▶ **To-do list**
**a)** Answer these questions about the brake thread:
(i) How many miles are on xczar's 2013 Eco?
(ii) According to Patman, what mileage should the front pads reach at minimum?
(iii) Which two carmakers does NickD say were using those clips?
**b)** In the listing, repeat the lines from the one containing "This screenshot has width=900, height=900." up to and including the one containing "Action: 559,126".

# Bad Brakes On Our Cars?



## xczar (May 19, 2013)

Have a 2013 Eco with 24k on it. Been noticing a vibration at higher speed braking, about 55 mph and up. I`m well aware of rotors doing this when they are warped. But, at 24k, could they be shot already? I haven't had the time to pull the wheels yet, thought the car was just inspected in PA where the brakes are closely inspected.

I remember not long ago a fellow here had brake issues and his dealer gave him a hard time about fixing them. Just wondered if this is a same issue?


----------



## Patman (May 7, 2011)

I doubt it is the same problem and I would not worry about warping yet. Your front brakes may be getting hot, doing all the work since your rear drums are not adjusted correctly. This could cause them to vibrate. You should get to at least 35K-40 K on your front pads. Have you adjusted your rear drums yet. Most all of our cars with drum brakes are poorly adjusted from the factory. See XR's how to: Adjusting rear brakes http://www.cruzetalk.com/forum/153-brakes-suspension/6485-how-adjust-rear-drum-brakes.html Your front brakes may be Adjust your rear drums and see if the vibration stops.

Let us know if that helps.


----------



## Dragonsys (May 27, 2013)

Rotors can be warped with less than 10 miles on them, it just has to do with heat. If you are in stop & go traffic, the rotors will heat up due to the constant use, then if you hit a water puddle, they will get cooled off quickly, this will cause them to warp. This is just one example.

However, if they were warped, you would feel it at any speed.


----------



## NickD (Dec 10, 2011)

Posted this on Cruze brakes. Even with plated pad holders on the front disc brakes, rust builds up on the inside of those clips that jams the pads. If you have a jammed pad, will rub against the rotor over heating it causing warping. Honda and Toyota were using these clips, was not a good idea for exactly the same reason.

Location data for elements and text

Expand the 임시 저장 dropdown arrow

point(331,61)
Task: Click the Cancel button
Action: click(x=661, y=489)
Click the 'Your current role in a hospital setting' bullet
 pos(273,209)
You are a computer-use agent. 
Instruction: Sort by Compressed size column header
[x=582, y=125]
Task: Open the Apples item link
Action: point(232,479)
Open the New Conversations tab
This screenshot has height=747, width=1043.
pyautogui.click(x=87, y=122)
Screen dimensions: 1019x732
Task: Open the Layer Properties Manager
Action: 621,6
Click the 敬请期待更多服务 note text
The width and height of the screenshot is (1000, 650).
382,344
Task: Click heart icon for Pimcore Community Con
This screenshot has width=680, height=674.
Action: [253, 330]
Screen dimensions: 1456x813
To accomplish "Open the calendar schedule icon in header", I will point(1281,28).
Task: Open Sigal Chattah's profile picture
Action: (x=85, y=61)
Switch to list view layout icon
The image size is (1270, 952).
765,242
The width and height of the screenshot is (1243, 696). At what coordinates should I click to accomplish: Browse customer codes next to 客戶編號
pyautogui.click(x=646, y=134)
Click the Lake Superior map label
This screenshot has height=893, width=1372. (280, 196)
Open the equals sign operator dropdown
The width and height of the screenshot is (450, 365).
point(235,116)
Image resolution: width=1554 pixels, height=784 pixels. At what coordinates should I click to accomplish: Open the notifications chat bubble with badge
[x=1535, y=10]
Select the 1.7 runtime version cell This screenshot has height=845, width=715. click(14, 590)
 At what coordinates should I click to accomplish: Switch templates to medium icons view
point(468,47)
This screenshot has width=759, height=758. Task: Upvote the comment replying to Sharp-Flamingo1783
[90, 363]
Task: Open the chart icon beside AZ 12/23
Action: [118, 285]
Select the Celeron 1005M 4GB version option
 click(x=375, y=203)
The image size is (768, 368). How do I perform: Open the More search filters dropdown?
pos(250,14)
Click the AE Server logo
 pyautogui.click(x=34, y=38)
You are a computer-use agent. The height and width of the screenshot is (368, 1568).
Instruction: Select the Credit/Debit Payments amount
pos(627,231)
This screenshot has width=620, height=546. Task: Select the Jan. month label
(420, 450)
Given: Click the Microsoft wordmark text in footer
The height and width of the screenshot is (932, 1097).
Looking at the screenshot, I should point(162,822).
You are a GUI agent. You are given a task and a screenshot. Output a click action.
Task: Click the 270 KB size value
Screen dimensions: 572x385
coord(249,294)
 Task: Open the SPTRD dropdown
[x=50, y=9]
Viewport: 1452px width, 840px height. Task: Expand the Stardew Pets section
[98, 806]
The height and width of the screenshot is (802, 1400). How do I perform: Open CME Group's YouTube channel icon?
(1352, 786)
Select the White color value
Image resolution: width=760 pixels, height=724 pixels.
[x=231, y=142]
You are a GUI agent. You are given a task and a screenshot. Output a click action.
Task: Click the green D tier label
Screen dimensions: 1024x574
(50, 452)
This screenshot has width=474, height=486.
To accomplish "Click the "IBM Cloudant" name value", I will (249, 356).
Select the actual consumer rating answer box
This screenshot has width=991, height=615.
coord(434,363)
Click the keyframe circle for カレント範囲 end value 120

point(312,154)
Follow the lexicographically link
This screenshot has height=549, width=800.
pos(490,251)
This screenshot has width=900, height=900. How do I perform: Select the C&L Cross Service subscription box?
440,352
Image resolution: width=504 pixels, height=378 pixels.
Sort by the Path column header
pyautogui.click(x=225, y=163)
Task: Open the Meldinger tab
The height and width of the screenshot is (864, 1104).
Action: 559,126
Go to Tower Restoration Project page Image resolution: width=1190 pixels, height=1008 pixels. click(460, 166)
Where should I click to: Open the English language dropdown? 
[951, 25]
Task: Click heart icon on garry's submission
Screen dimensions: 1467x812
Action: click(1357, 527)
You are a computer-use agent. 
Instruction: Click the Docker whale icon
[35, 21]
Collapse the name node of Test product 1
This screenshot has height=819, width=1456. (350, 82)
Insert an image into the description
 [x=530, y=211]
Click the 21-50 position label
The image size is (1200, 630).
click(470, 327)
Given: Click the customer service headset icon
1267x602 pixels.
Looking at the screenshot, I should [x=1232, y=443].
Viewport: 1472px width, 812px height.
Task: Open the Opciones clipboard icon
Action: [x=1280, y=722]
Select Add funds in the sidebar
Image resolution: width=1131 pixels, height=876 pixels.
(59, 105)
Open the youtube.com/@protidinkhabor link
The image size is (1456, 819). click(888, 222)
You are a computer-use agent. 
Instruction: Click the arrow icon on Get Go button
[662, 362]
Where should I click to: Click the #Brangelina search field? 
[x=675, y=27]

▶ **Task answers**
**a)**
(i) 24k
(ii) 35K-40K
(iii) Honda and Toyota

**b)**
This screenshot has width=900, height=900. How do I perform: Select the C&L Cross Service subscription box?
440,352
Image resolution: width=504 pixels, height=378 pixels.
Sort by the Path column header
pyautogui.click(x=225, y=163)
Task: Open the Meldinger tab
The height and width of the screenshot is (864, 1104).
Action: 559,126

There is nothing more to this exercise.